== Supplied material ==

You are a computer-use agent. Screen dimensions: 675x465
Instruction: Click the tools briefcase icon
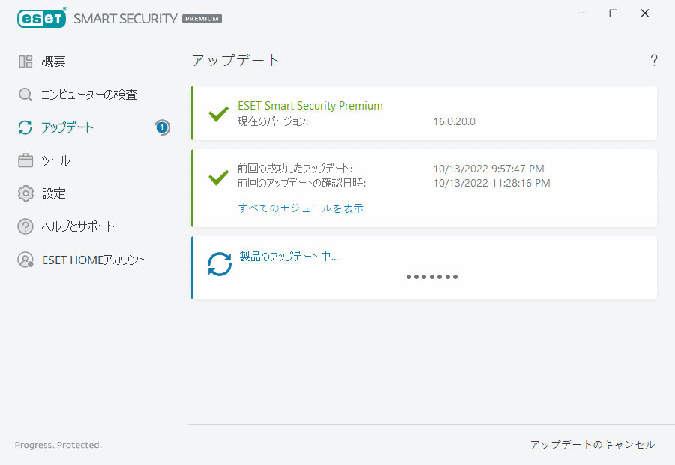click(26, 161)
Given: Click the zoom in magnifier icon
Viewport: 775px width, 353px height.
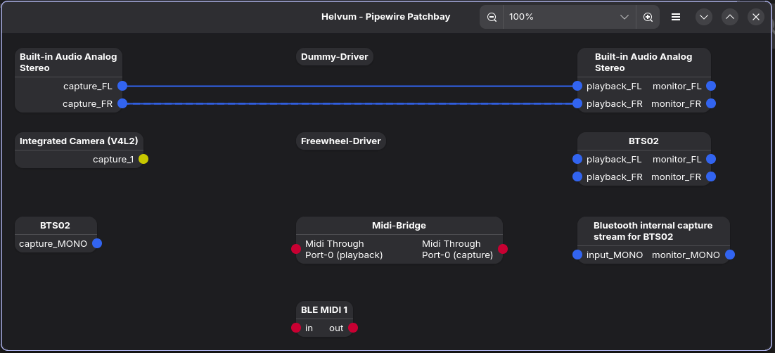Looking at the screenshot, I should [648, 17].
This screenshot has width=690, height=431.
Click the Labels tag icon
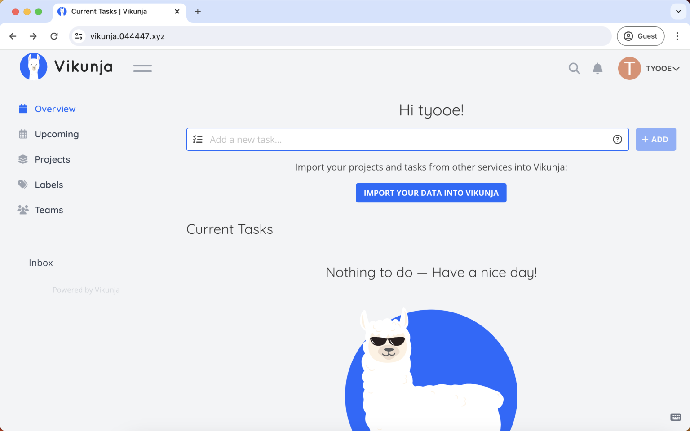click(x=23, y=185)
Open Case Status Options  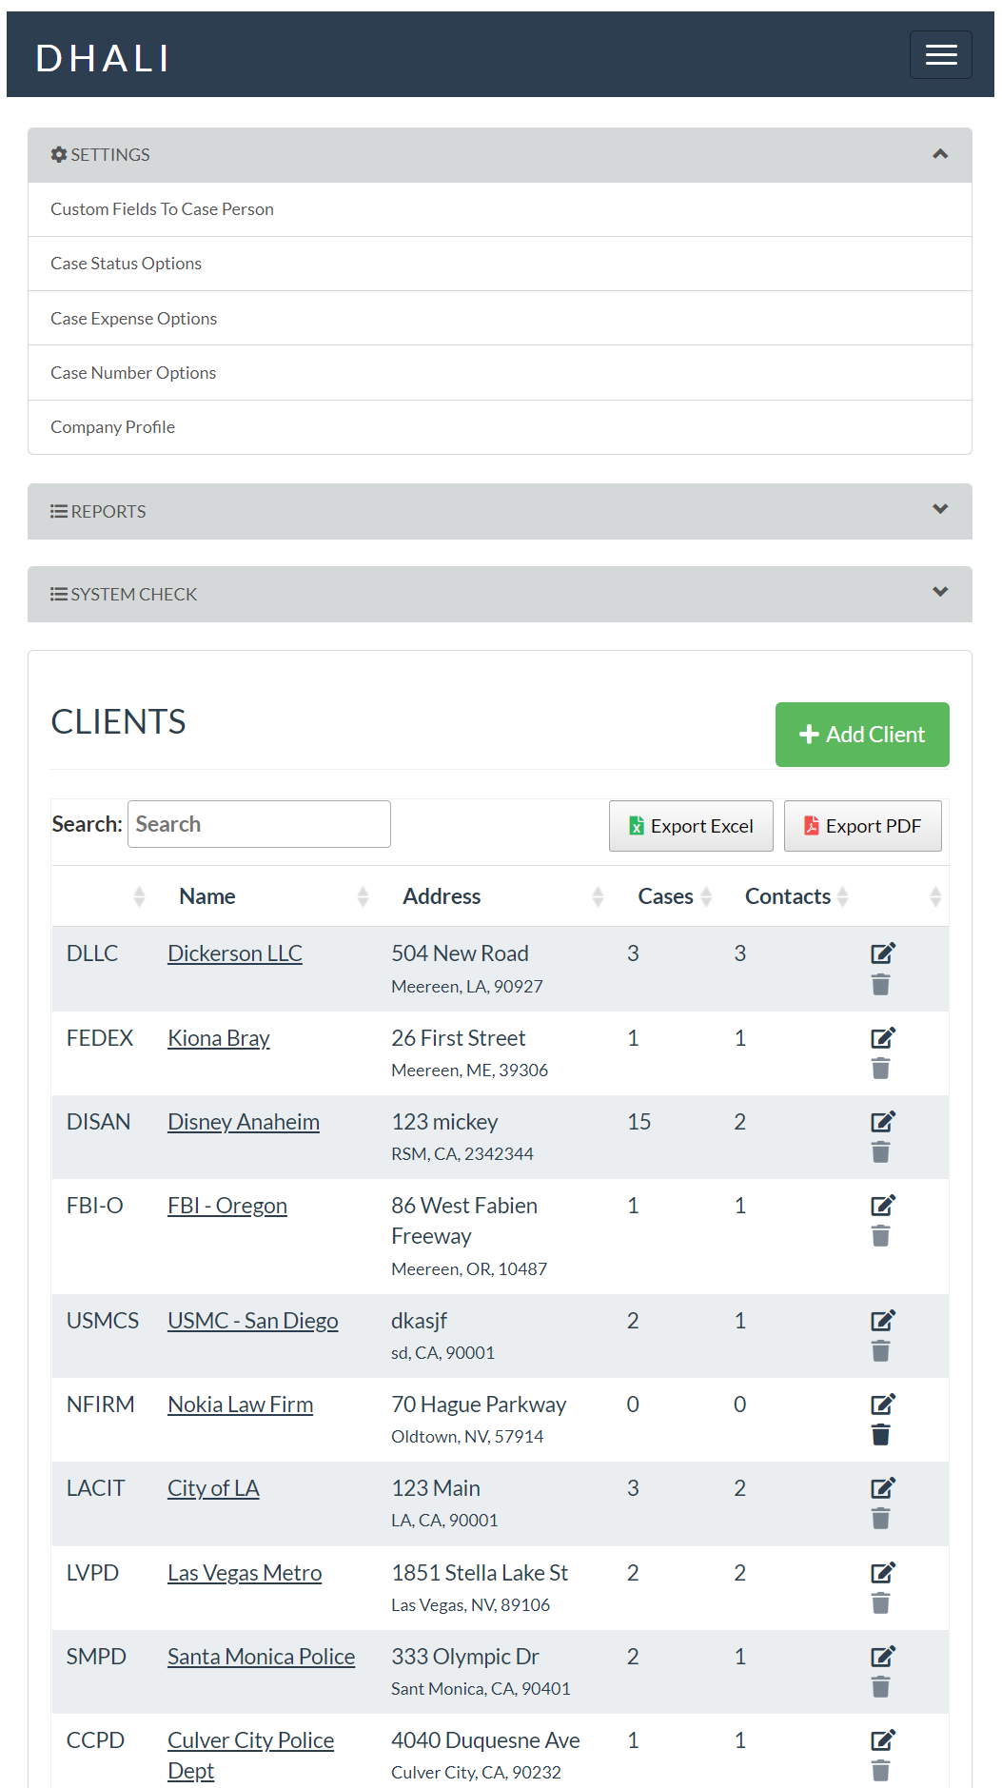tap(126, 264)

===
== Supplied material ==

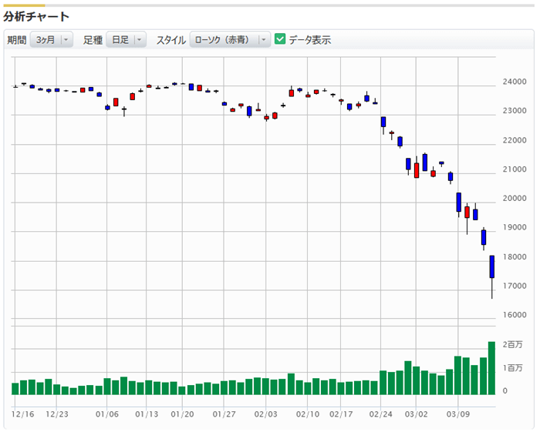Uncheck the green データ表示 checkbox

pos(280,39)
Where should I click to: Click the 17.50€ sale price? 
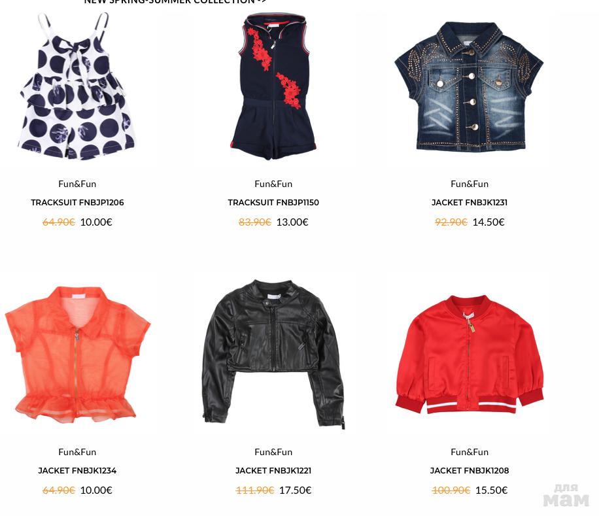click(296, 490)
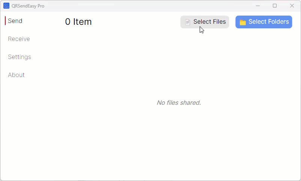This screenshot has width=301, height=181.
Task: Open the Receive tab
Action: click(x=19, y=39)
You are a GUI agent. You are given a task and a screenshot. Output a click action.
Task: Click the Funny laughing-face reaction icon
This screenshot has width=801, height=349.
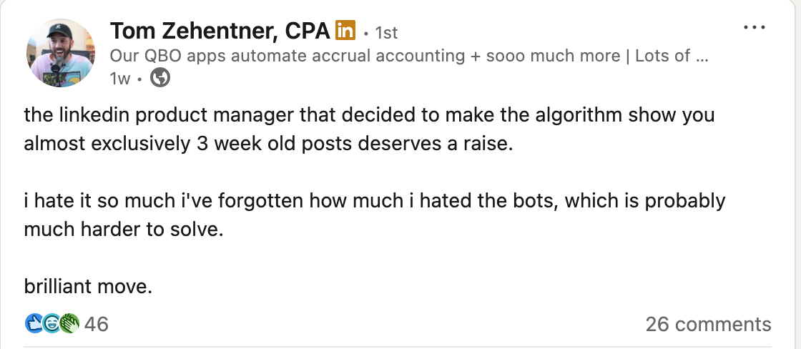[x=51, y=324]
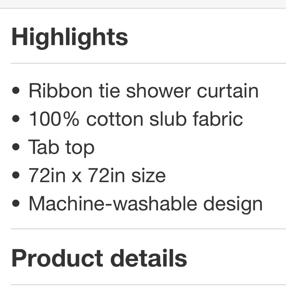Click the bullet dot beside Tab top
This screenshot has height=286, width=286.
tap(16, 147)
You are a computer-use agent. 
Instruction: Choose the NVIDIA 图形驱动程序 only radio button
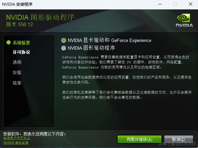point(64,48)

===
== Supplied material ==

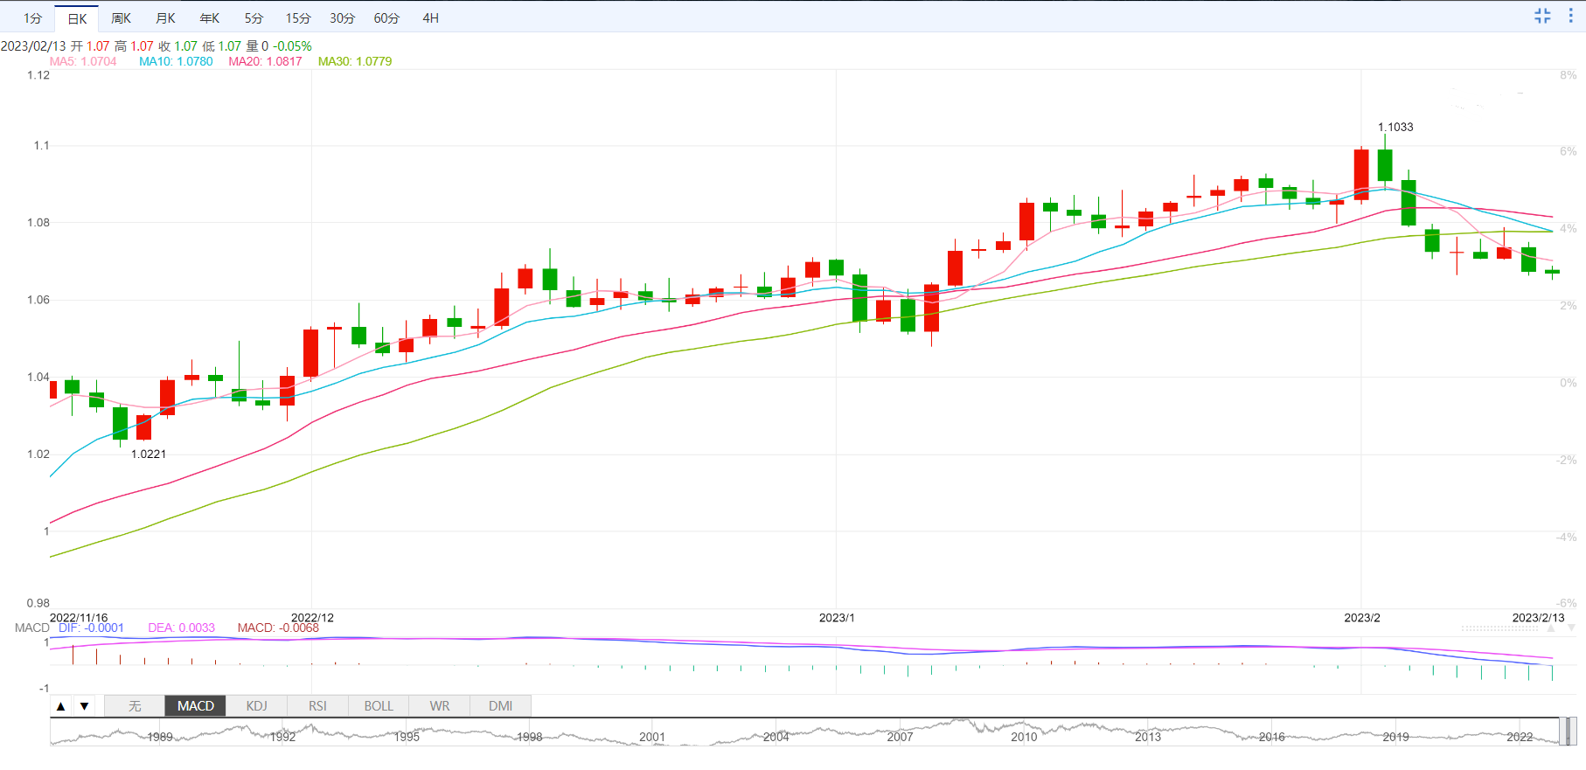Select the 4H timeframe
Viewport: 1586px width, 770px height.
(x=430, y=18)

===

- **Exercise directions**
Look through the records for the word "agent". Every line that has it should be copied.

- **Response box**
You are a computer-use agent. Screen dimensions: 675x465
You are a GUI agent. You are given a task and a screenshot. Output a click action.
You are a computer-use agent. 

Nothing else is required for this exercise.